Data excerpts section start
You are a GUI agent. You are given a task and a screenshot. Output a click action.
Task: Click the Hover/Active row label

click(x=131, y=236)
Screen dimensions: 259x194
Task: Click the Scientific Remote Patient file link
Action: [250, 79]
Data excerpts section end
Exercise objective
Please copy each entry. Leave nothing out.

Solved exercise
You are a GUI agent. You are given a task and a screenshot. Output a click action.
Task: Click the Hover/Active row label

click(x=131, y=236)
Screen dimensions: 259x194
Task: Click the Scientific Remote Patient file link
Action: [250, 79]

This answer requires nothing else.